◆ Quoted passage ◆
______

Preview 11 March 2003 – Monte

World Indoor Championships PREVIEWS: Field events

Ashia Hansen (GBR) wins Commonwealth Triple Jump title (Getty Images)Ashia Hansen (GBR) wins Commonwealth Triple Jump title (Getty Images) © Copyright

MonteCarloThe 9th IAAF World Indoor Championships in Athletics take place this weekend in Birmingham, UK at the National Indoor Arena (14-16 March).

We continue our short series of competition Preview stories with the Field events - the Multi-events Preview was published earlier, and the Track events will be published later today. Preview writers – Ed Gordon (Track), Garry Hill (Field) and Steven Downes (Multi)

Women’s Pole Vault:
If there's an event rife with promise for World Record action at the Championships, it's the women's Pole Vault, where Stacy Dragila (US) and Svetlana Feofanova (Russia) will continue their sky-high duelling.

______

◆ Entries shown ◆
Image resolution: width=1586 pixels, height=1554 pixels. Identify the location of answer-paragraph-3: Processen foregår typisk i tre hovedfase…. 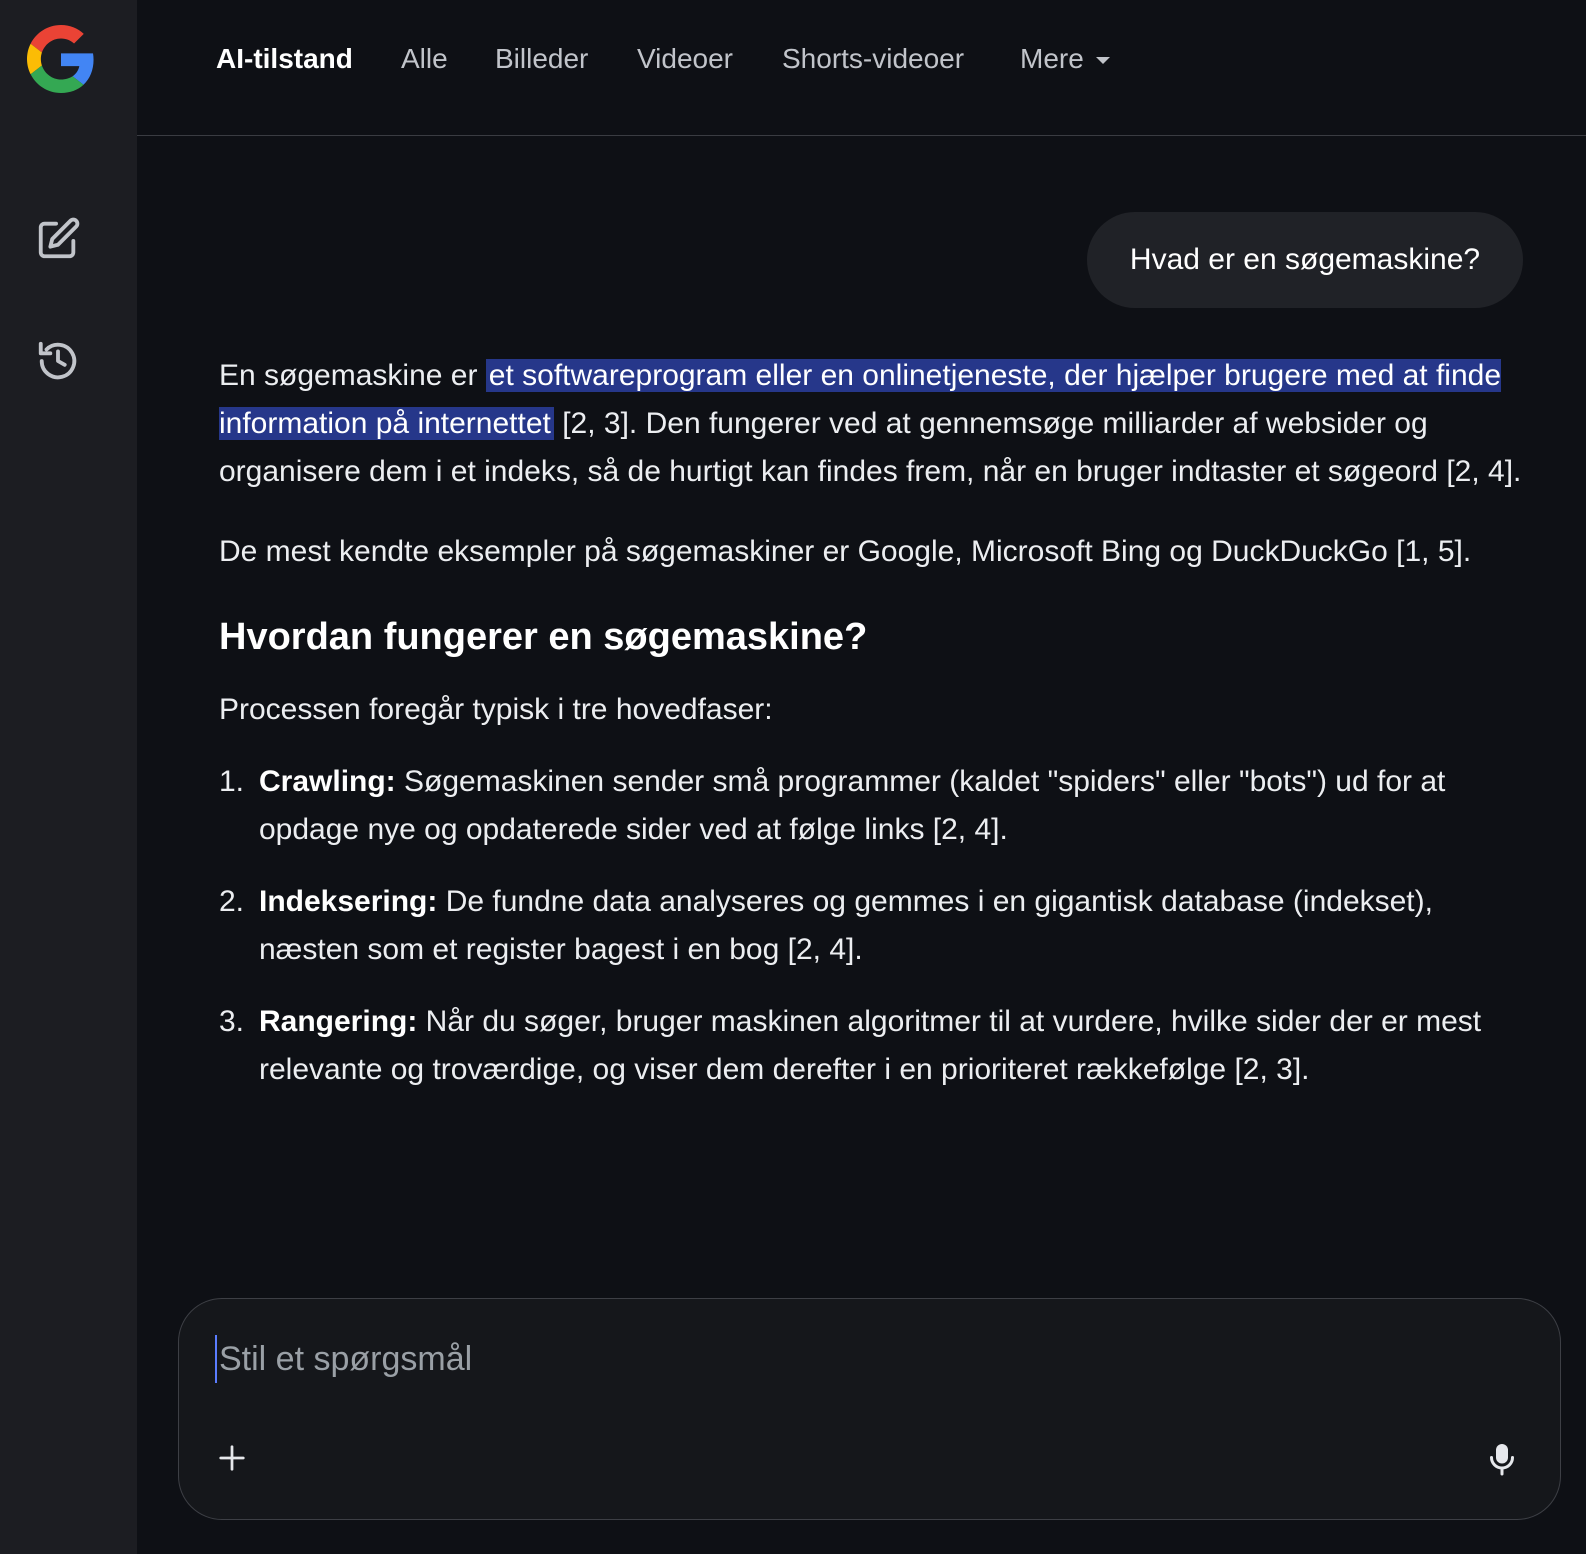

______

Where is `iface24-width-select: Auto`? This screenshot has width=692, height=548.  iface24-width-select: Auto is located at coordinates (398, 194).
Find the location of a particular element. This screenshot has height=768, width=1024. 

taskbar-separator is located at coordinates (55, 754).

______

◆ Work item A ◆
Who are the preview writers named in the championships preview, and which events does each cover?
◆ Work item B ◆
According to the championships preview, in which venue are the 9th IAAF World Indoor Championships in Athletics held?
Answer from the championships preview alone, not from the material.

◆ Task solution A ◆
Ed Gordon (Track), Garry Hill (Field), Steven Downes (Multi)

◆ Task solution B ◆
The National Indoor Arena in Birmingham, UK.